3.2 O PARADIGMA DA COMPLEXIDADE: A MULTIDIMENSIONALIDADE DO

3.2.3 O uno e o múltiplo: caminhos de uma epistemologia complexa

3.2.3.1 Teoria da informação e cibernética

O estudo teórico dos sistemas de informação se encontra na base do coneito de complexidade. Enquanto teoria científica, a teoria da informação se ocupa da análise dos problemas à significação ou transmissão dos signos no processo da comunicação. Enfoca a relação ordem-redundância e desordem-ruído, capaz de produzir a informação em si, que é organizadora-programadora de uma máquina cibernética.

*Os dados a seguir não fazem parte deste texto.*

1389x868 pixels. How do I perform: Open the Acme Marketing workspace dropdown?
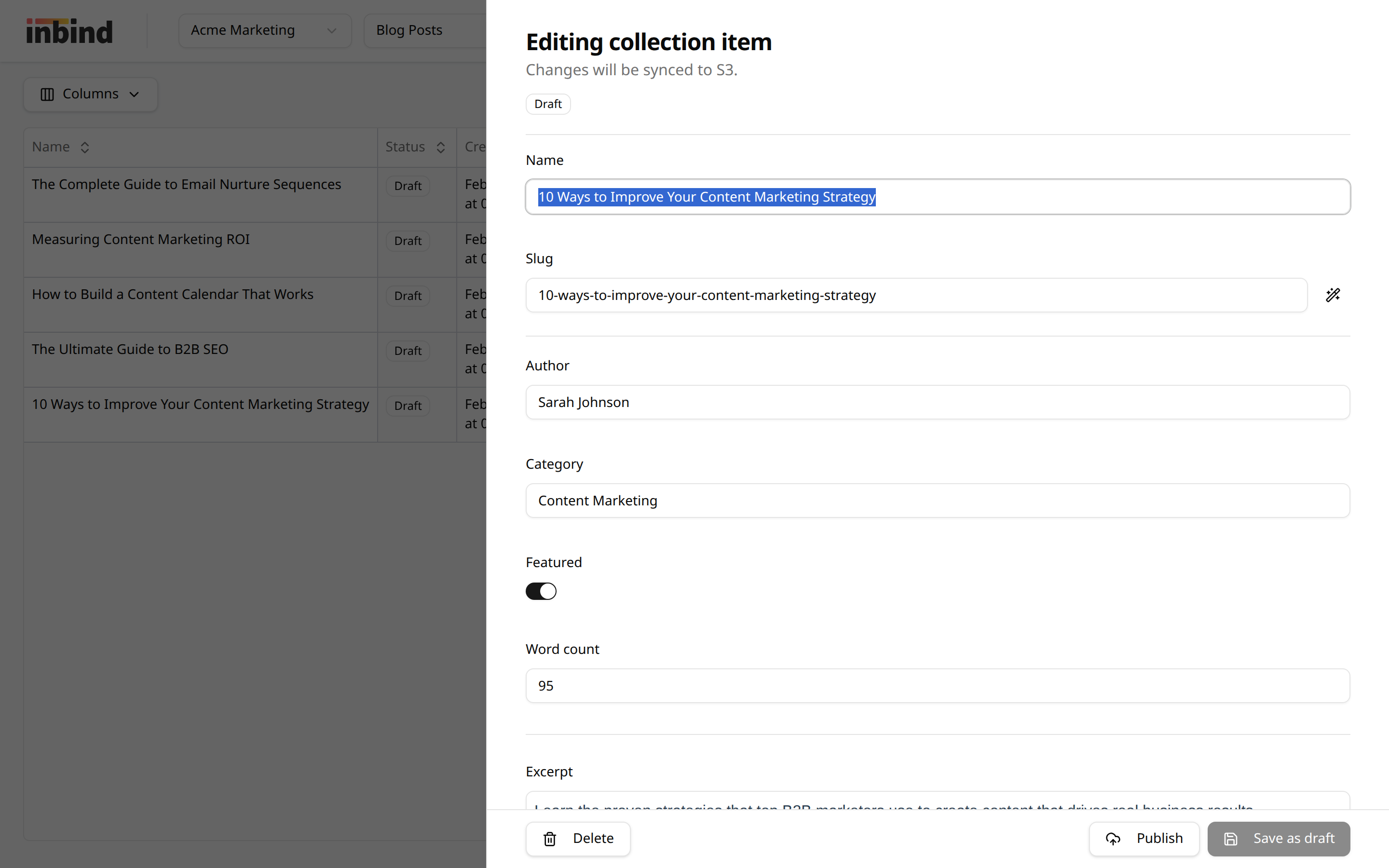[x=265, y=30]
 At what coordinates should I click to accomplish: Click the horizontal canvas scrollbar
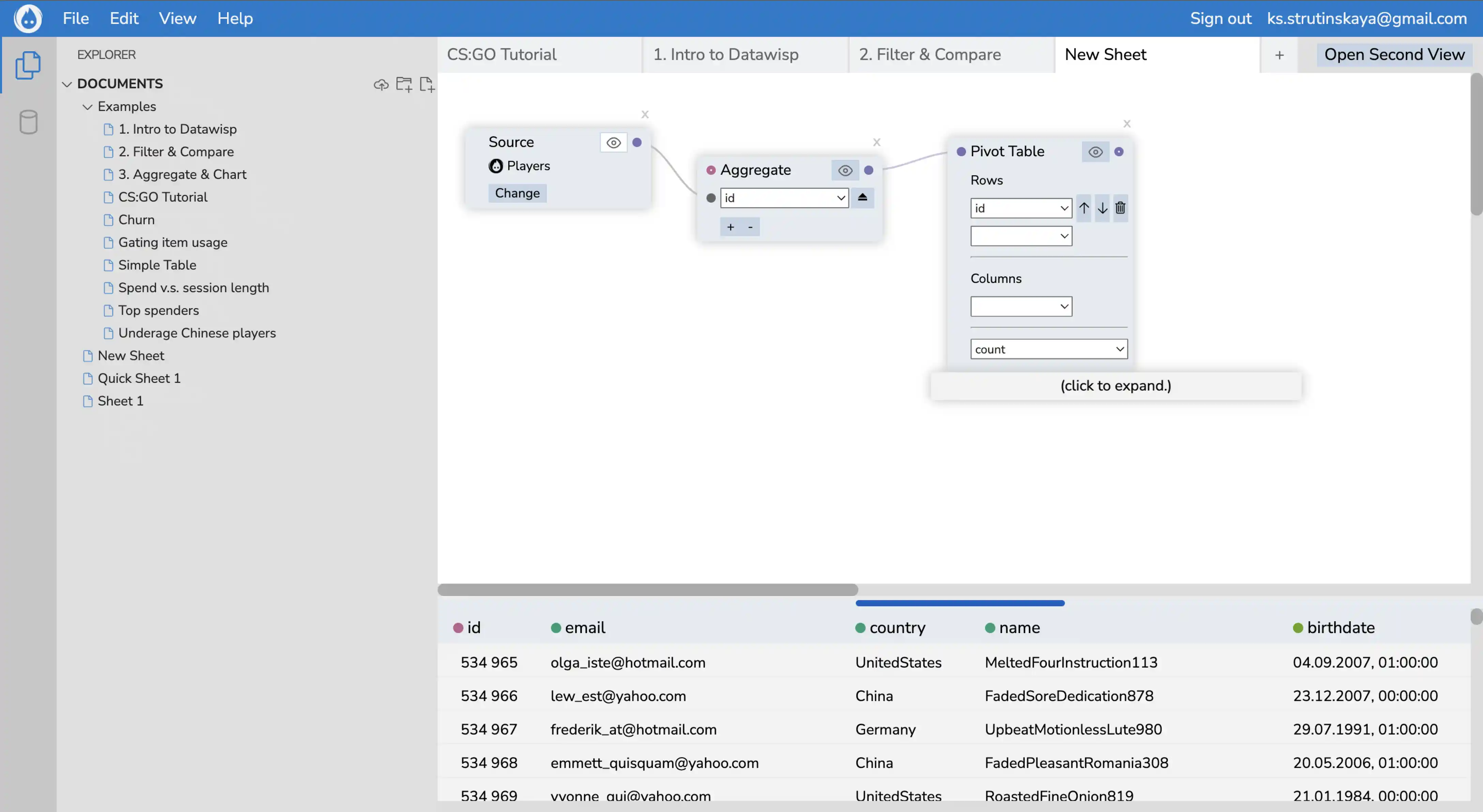pos(647,589)
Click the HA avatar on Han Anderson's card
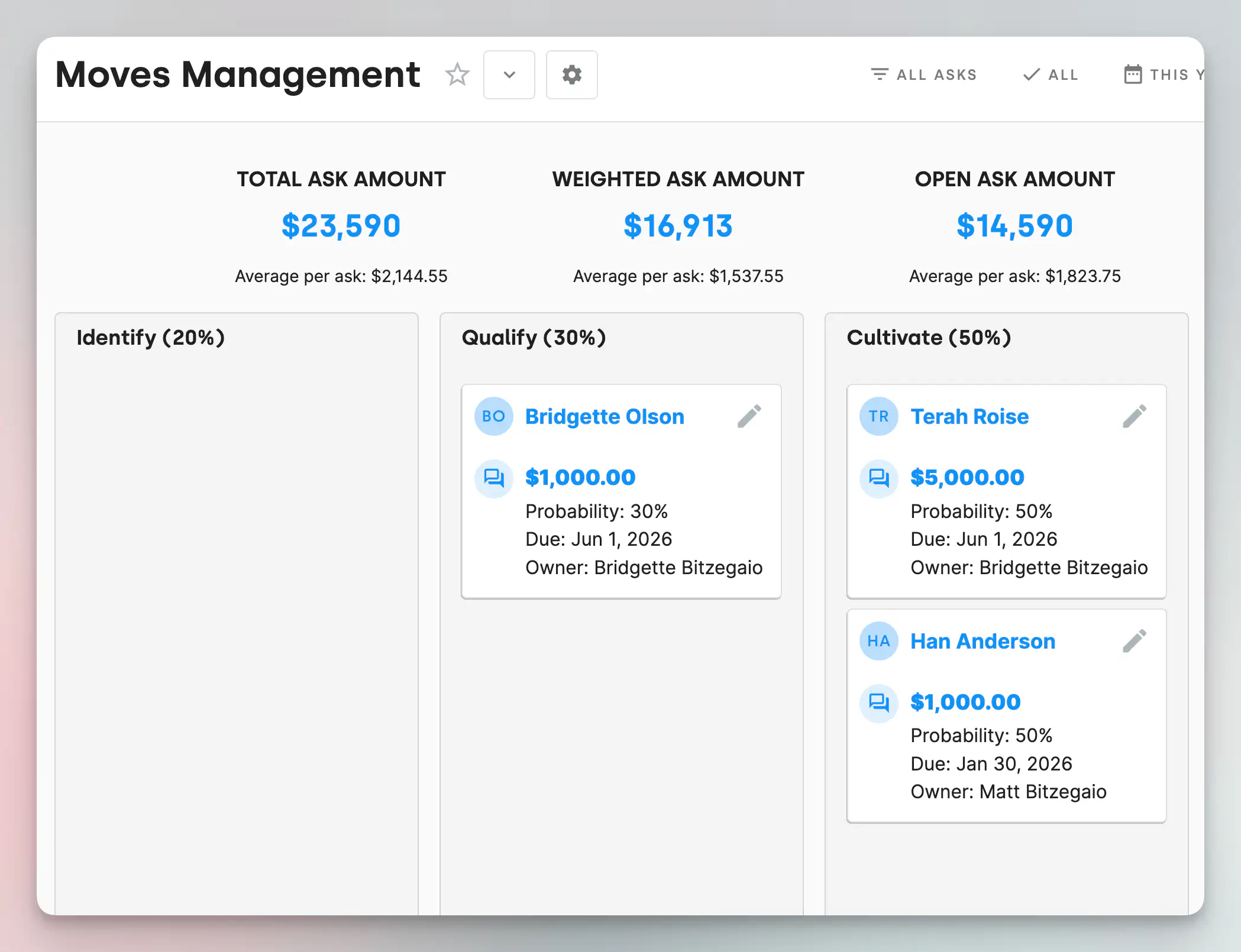The image size is (1241, 952). [x=878, y=641]
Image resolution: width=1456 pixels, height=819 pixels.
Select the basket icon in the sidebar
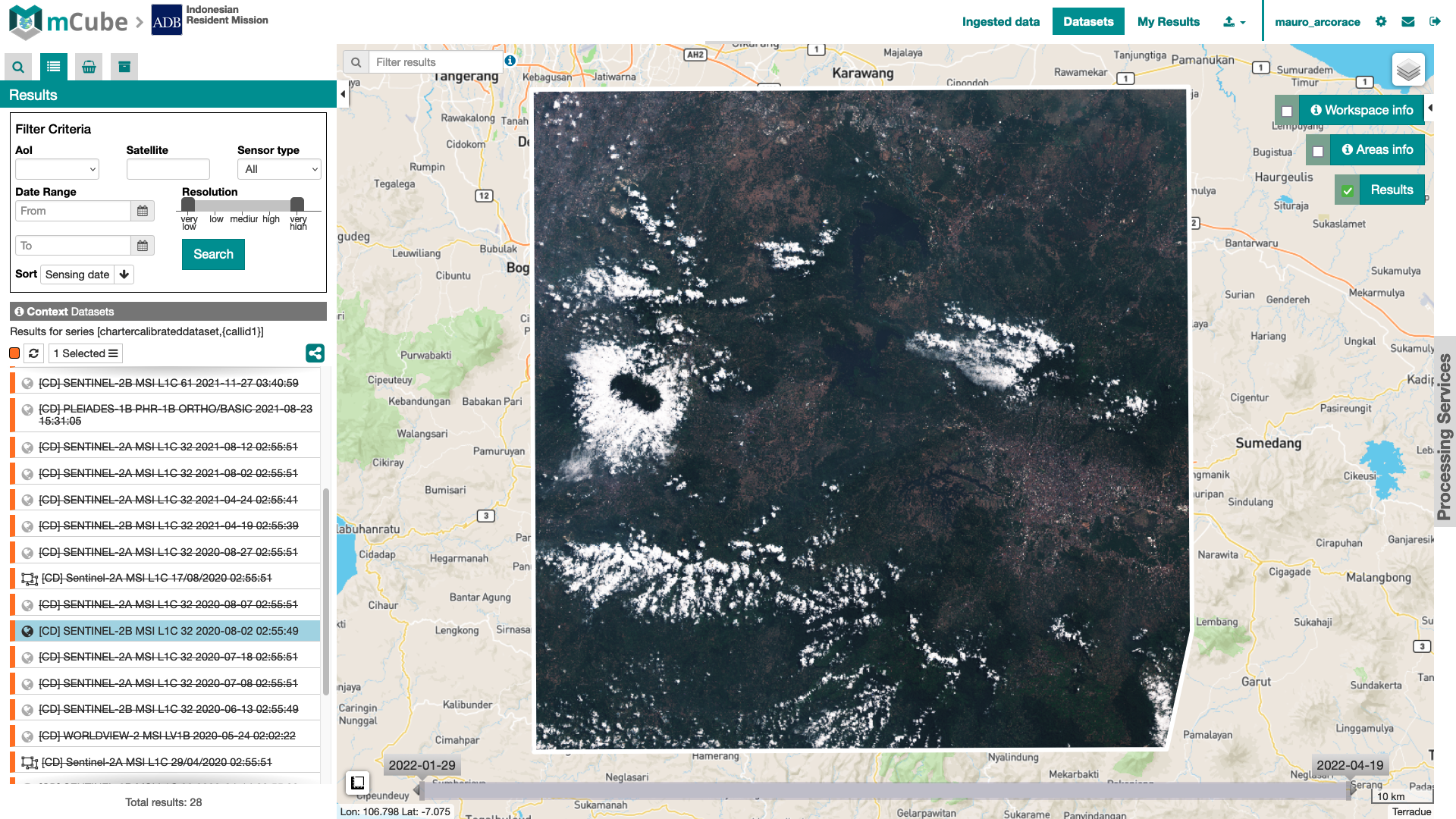[89, 67]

O conceito de informação é tomado por Morin no âmbito físico, que surge no campo tecnológico e com preocupações práticas. Aproxima-se do âmbito originário de um sistema de comunicação em que a mensagem é transmitida a um receptor pelo emissor e, como tal, assume os diferentes canais responsáveis por tal comunicação. Tanto o emissor quanto o receptor são detentores de um repertório comum: os códigos e categorias utilizáveis. A transmissão da mensagem codificada é efetivada pelos signos ou sinais, capazes de decompor em unidades de informação ditos “bits” (binary digitals), que são definidos como “fato que põe um fim à incerteza de um receptor colocado diante de uma alternativa cujas duas saídas são para ele equiparáveis” (MORIN, 2003a, p.364).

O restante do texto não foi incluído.